[Data under study]
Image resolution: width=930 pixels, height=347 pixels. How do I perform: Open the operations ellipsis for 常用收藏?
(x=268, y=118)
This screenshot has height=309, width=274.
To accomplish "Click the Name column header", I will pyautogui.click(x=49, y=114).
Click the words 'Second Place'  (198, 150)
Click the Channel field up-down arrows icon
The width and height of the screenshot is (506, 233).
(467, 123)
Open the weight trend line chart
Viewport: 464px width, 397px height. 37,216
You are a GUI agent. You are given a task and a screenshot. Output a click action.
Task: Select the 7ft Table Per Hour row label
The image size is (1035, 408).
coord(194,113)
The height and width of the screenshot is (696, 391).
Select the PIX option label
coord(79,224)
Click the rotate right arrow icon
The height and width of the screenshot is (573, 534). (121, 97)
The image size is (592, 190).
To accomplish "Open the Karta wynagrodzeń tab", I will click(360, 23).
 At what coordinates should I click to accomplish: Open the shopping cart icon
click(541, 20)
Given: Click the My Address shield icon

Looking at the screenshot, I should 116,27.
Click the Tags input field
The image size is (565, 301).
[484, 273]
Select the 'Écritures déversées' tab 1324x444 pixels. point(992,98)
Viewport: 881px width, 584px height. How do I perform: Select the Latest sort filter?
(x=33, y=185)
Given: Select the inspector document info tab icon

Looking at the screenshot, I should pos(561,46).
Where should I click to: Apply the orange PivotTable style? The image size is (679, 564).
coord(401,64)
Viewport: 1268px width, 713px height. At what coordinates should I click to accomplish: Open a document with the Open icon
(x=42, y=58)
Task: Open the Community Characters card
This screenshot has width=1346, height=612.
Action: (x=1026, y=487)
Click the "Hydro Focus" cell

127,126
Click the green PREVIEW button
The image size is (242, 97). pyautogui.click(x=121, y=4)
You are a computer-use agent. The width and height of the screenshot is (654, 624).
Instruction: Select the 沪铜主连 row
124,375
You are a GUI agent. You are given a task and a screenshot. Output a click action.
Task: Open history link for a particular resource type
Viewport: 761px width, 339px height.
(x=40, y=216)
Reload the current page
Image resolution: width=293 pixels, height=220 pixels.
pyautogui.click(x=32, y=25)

[Your task] Everything from the line containing "The image size is (565, 301)." to the bottom of the listing is to be set down exactly; leave out all other lines.

[Output for this task]
The image size is (565, 301).
[484, 273]
Select the 'Écritures déversées' tab 1324x444 pixels. point(992,98)
Viewport: 881px width, 584px height. How do I perform: Select the Latest sort filter?
(x=33, y=185)
Given: Select the inspector document info tab icon

Looking at the screenshot, I should pos(561,46).
Where should I click to: Apply the orange PivotTable style? The image size is (679, 564).
coord(401,64)
Viewport: 1268px width, 713px height. At what coordinates should I click to accomplish: Open a document with the Open icon
(x=42, y=58)
Task: Open the Community Characters card
This screenshot has width=1346, height=612.
Action: (x=1026, y=487)
Click the "Hydro Focus" cell

127,126
Click the green PREVIEW button
The image size is (242, 97). pyautogui.click(x=121, y=4)
You are a computer-use agent. The width and height of the screenshot is (654, 624).
Instruction: Select the 沪铜主连 row
124,375
You are a GUI agent. You are given a task and a screenshot. Output a click action.
Task: Open history link for a particular resource type
Viewport: 761px width, 339px height.
(x=40, y=216)
Reload the current page
Image resolution: width=293 pixels, height=220 pixels.
pyautogui.click(x=32, y=25)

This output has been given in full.